# Passage given:
Introduction#
About Me#
Hi! I’m 88888888_kota, a 2024 new graduate who joined Money Forward as an engineer in April 2024. I currently work as a Site Reliability Engineer (SRE). It’s been one year since I joined, and I’d like to reflect on this period.
About My Team#
My SRE team is primarily responsible for ensuring the availability and reliability of B2B products:
- Money Forward Cloud Accounting
- Money Forward Cloud Tax Filing
- Money Forward Cloud Invoicing
- Money Forward Cloud Partner
- STREAMED
These are our scope. Since each is built as microservices, we’re responsible for 10+ services in total.
The team currently has 5 members from diverse backgrounds (Taiwan: 1, Vietnam: 2, Indonesia: 1, Japan: 1).
Below, I’ll describe the most memorable projects. For the first six months (placement through November), please refer to my 6-month retrospective.
Work Overview#
Here are the major projects I worked on this year. If you’re interested in SRE work, this section should be particularly helpful.
Kubernetes Custom Controller Development#
Details
Overview
- Improved credential management for securely accessing AWS resources from on-premise Kubernetes clusters. Specifically, I combined EKS Pod Identity with IAM Roles Anywhere to provide secure credential delivery.
Period
- May 2024 – August 2024
Details
- I handled the entire development solo.
- During the Proof of Concept phase, I built a minimal implementation to verify feasibility using kubebuilder. After team discussions and iterating on the implementation, we deployed to production. At that point, I forked EKS Pod Identity and customized it rather than building from scratch, which improved quality.
Key Points
- Reading the source code of aws-sdk-go-v2 and EKS Pod Identity was challenging, but I overcame it through:
- aws-sdk-go-v2 is largely auto-generated by Smithy, and recognizing the patterns made it much easier.
- For EKS Pod Identity, understanding how Kubernetes Admission Controllers work was the key to unlocking the source code.
- This improvement eliminated the need for manual credential rotation, significantly reducing operational overhead.
Tech Stack
- ArgoCD, AWS, Docker, GitHub Actions, Go, Kubernetes, Terraform
Side Note
Before placement, I had a 1-on-1 with my mentor about what work I wanted to do. They matched tasks to my career goals:
- Mentor: “What career path are you envisioning?”
- Me: “I want to shift from backend toward infrastructure. I want to work with Kubernetes and AWS. And I want to go deep technically!”
- Mentor: “Then these tasks might be a good fit.”
That’s how my very first “job” as a working adult ended up being Kubernetes Custom Controller development.
On-Premise Kubernetes to EKS Migration#
Details
Overview
- Participated in a project to migrate a service from on-premise Kubernetes to EKS.
Period
- September 2024 – November 2024
Details
- As a project member, I handled various tasks including building CI/CD pipelines with GitHub Actions and CircleCI, conducting network testing between dependent microservices, and improving monitoring.
Key Points
- Mapping out service dependencies was tough.

# Required work:
Quote the passage from the SRE new-graduate retrospective, from "- For EKS Pod" up to and including "reducing operational overhead.".

# Raw data:
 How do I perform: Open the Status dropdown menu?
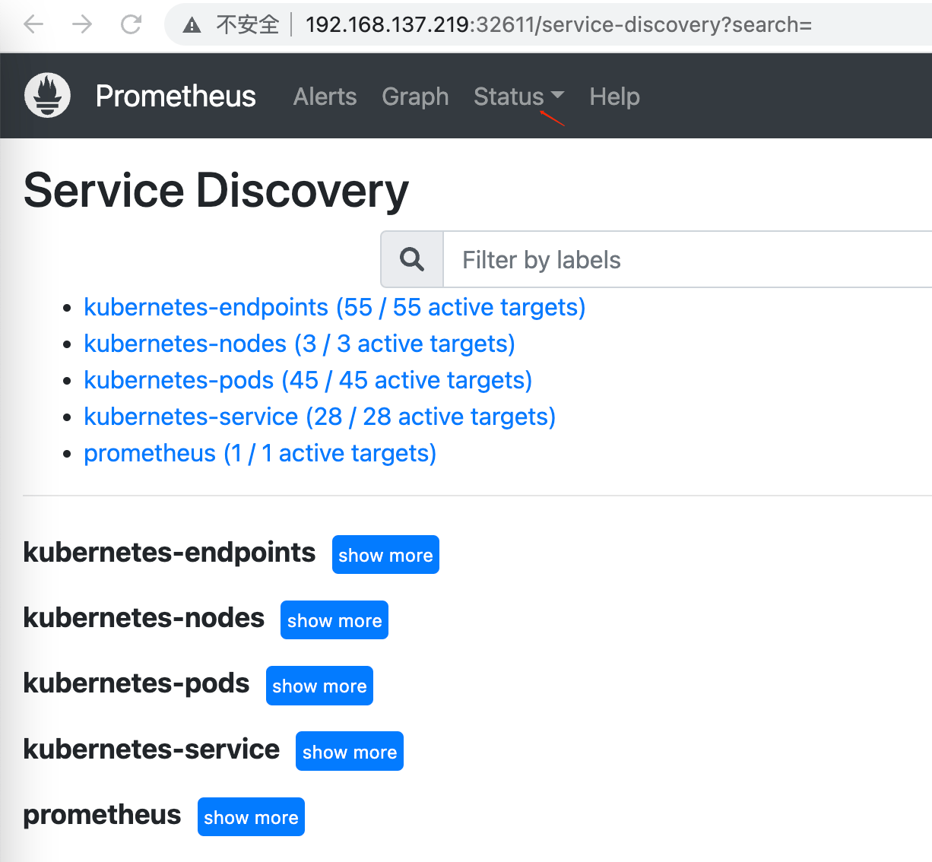click(x=518, y=97)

# Output of the task:
- For EKS Pod Identity, understanding how Kubernetes Admission Controllers work was the key to unlocking the source code.
- This improvement eliminated the need for manual credential rotation, significantly reducing operational overhead.